=== What is needed ===
Copy the records word for word. Pictures do not go in.

=== Data provided ===

^^^^^^^^

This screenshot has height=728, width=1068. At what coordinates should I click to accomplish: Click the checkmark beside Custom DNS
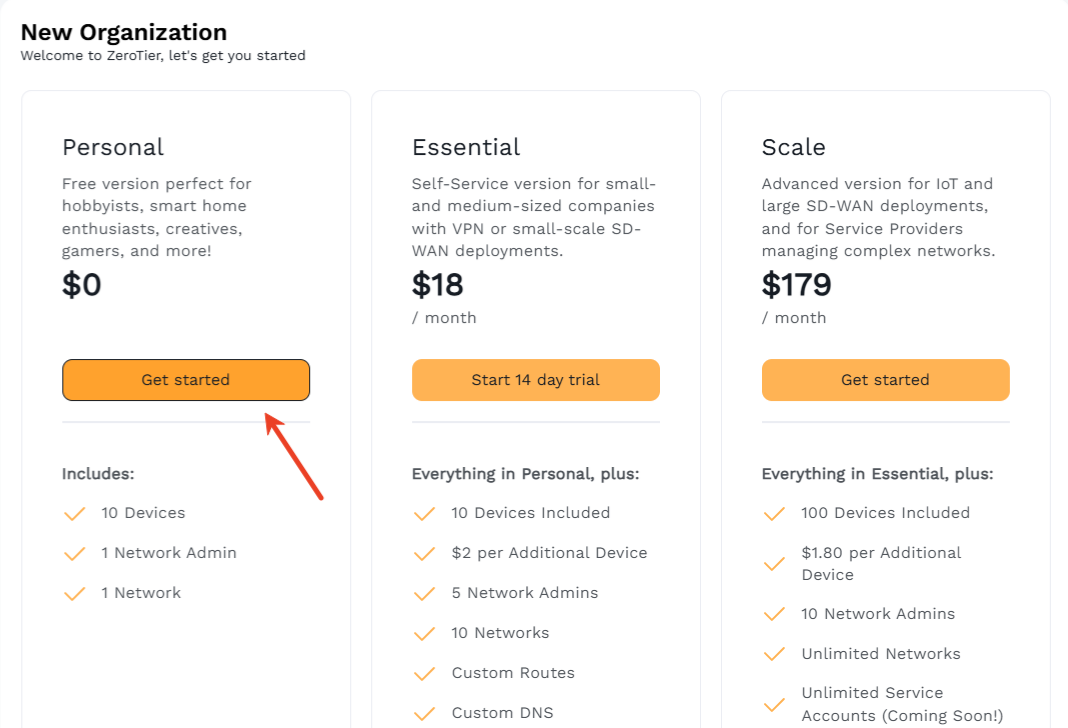[x=425, y=714]

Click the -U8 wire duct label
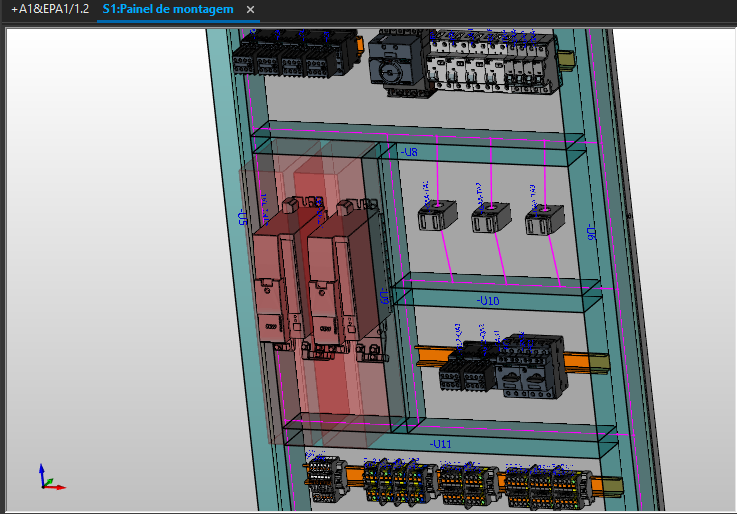409,152
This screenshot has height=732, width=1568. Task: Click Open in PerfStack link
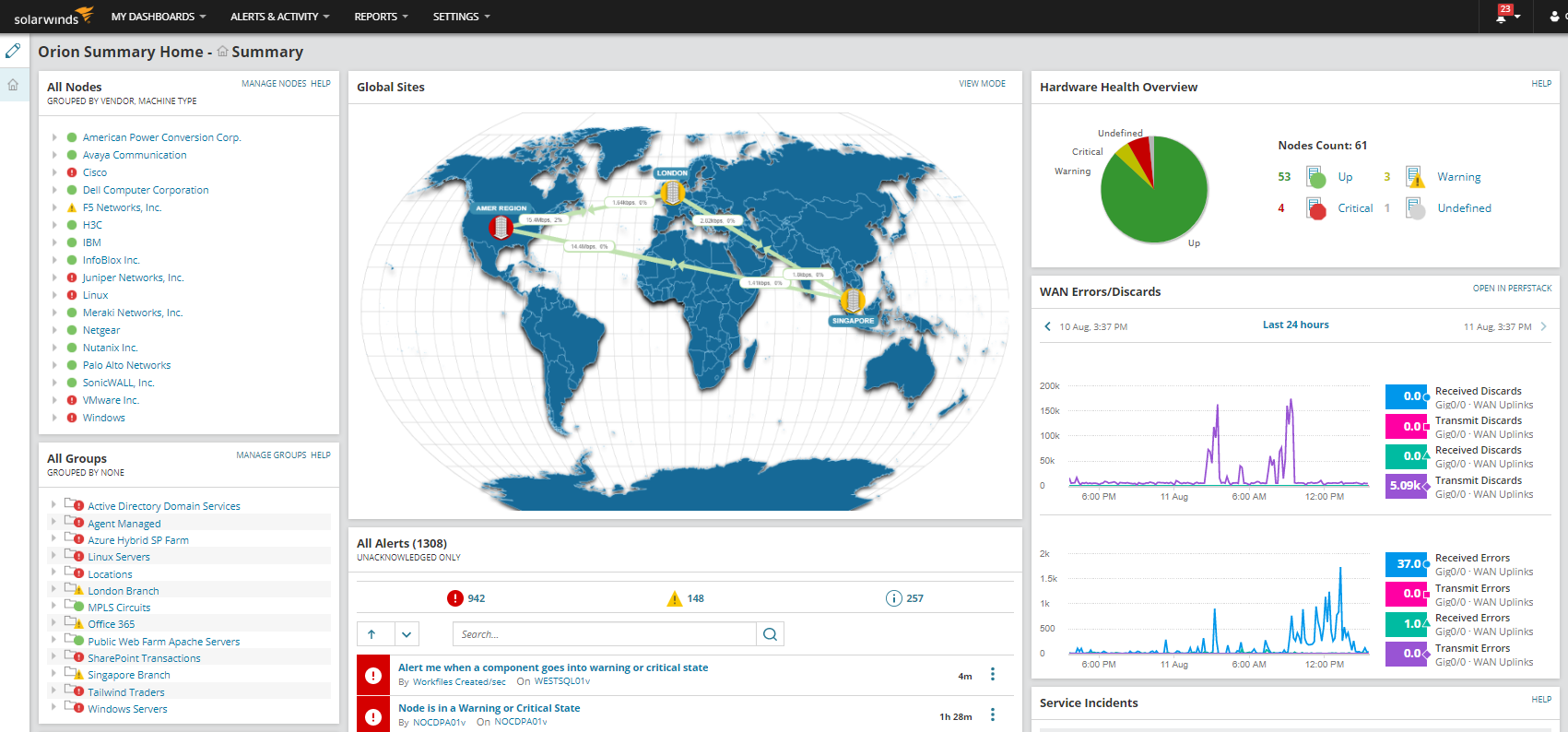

^^^^^^^^

=== Written solution ===
This screenshot has height=728, width=1068. At what coordinates should I click to accomplish: Click the checkmark beside Custom DNS
[x=425, y=714]

Click the -U8 wire duct label
409,152
This screenshot has height=732, width=1568. Task: Click Open in PerfStack link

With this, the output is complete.